Le rapport de Brodeck [Manu Larcenet]

Du célèbre Larcenet, je n'avais lu pour l'instant que ses Retour à la terre, en collaboration avec Ferri. Il était grand temps de le découvrir dans un tout autre genre avec ce diptyque adapté du roman de Philippe Claudel (que je n'ai pas lu).

L'histoire : Voici le nouveau chef-d'oeuvre de Manu Larcenet !
Une sublime adaptation du best-seller de Philippe Claudel. Manu Larcenet s'attaque pour la première fois à une adaptation, celle du chef-d'oeuvre de Philippe Claudel, Le Rapport de Brodeck. Mais lorsque l'auteur de Blast et du Combat ordinaire s'empare du texte, c'est pour le faire sien et lui donner une nouvelle vie, éclatante, sombre et tragique. Des pages d'une beauté stupéfiante, magnifiant la nature sauvage et la confrontant à la petitesse des hommes ; une plongée dans les abîmes servie par un noir et blanc sublime et violent. Un très grand livre.

Mon avis : Adaptation au format à l’italienne en deux tomes du roman de Philippe Claudel que je n’ai donc pas lu, la surprise était total pour moi. Car on est loin du style joyeux et gai de la série Retour à la terre. Ici, place à un noir et blanc très appuyé, plein d’une intensité qui colle parfaitement au propos. On louera donc le talent de Larcenet qui sait adapter son style au récit.

Détails d'une planche du Rapport de Brodeck de Manu Larcenet
Dans un village reculé, Brodeck est chargé d’écrire un rapport pour expliquer ce qui a mené au meurtre de l’Anderer.
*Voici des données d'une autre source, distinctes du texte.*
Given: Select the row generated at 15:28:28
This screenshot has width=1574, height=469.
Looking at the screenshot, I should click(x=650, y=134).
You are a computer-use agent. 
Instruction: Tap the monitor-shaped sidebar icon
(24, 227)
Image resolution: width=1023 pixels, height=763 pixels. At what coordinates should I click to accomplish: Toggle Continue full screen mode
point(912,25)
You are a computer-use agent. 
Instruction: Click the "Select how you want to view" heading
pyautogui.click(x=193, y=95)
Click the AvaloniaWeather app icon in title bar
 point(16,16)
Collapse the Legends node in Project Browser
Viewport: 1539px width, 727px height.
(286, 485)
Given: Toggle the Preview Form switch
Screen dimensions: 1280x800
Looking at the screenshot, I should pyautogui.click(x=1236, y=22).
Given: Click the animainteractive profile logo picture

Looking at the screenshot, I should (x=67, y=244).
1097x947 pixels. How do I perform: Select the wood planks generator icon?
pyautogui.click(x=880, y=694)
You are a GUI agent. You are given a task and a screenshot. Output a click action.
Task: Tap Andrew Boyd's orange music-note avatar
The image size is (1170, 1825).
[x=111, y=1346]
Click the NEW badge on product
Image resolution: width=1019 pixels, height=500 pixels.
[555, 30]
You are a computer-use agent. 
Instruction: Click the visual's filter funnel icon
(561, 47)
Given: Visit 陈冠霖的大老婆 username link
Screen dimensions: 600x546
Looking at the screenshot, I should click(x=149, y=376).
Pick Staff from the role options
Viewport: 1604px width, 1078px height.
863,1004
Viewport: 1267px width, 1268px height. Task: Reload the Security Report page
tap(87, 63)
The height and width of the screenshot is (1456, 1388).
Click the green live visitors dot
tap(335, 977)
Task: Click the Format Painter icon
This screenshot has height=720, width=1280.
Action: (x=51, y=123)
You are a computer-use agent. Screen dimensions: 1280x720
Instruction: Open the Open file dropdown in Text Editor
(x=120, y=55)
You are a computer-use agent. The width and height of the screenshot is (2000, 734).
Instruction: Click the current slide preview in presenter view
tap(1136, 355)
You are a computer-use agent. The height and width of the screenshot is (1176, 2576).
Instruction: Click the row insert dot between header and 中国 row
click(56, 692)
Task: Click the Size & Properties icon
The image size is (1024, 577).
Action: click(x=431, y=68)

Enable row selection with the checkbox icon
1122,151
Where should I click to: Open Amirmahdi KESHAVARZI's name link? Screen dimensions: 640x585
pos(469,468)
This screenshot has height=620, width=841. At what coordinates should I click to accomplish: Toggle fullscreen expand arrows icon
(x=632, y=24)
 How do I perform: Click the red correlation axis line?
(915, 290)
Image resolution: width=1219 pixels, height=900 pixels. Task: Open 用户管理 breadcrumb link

Pour cela, il va devoir mettre de l’ordre dans ses souvenirs, car tout se mélange : moments insouciants de la jeunesse, départ pour un camp de concentration, retour au pays complètement changé, adaptation nécessaire. Il découvre alors que les habitants de son petit village ont développé une haine de l’autre qui les conduit aux pires atrocités. Ces atrocités qu’ils ont pourtant reprochées aux Allemands. Lorsque l’Anderer, l’Autre en Allemand, arrive, on ne le comprend pas : d’où il vient, pourquoi, que fait-il ? Même ses cadeaux sont vécus comme des agressions. L’artiste incompris par excellence, sauf qu'en ces temps troublés, l'homme n'est plus capable de raison.

Mais Brodeck lui n’a pas développé une méfiance à tous égards, une haine de l’autre par principe. Il ne demande qu’à vivre tranquille, à retrouver une forme de sérénité. Stress post-traumatique, déshumanisation, xénophobie, rien de bien joyeux ici. Par opposition, les souvenirs d’une vie plus heureuse n’en prennent que plus de force. Larcenet n’hésite pas à faire des planches entières sans une seule parole, que ce soit des paysages enneigés ou des hommes qui se regardent avec méfiance. Comme pour exacerber la beauté de la nature qui s’oppose à la noirceur de l’âme humaine.

En chef d'oeuvre à découvrir absolument !

Le rapport de Brodeck, 2 tomes, de Manu Larcenet
Éditions Dargaud
Avril 2015

Commentaires

Comme tu le dis, un chef d'oeuvre.
XL a dit…
cadeau de mes parents, ils attendent mon bon vouloir... ou le moral capable de supporter leurs âmes grises
Alex Mot-à-Mots a dit…
Je me rappelle de l'atmosphère si particulière du roman. Est-elle bien rendue dans la BD ?
La chèvre grise a dit…
@ Nicolas : oui, tout à fait.

@ XL : il faut être dans de bonnes dispositions, c'est mieux.

@ Alex Mot-à-mots : je ne pourrais pas te dire si elle est bien "rendue", n'ayant pas lu le roman, mais il y a un vrai travail sur l'atmosphère dans cet album en tout cas.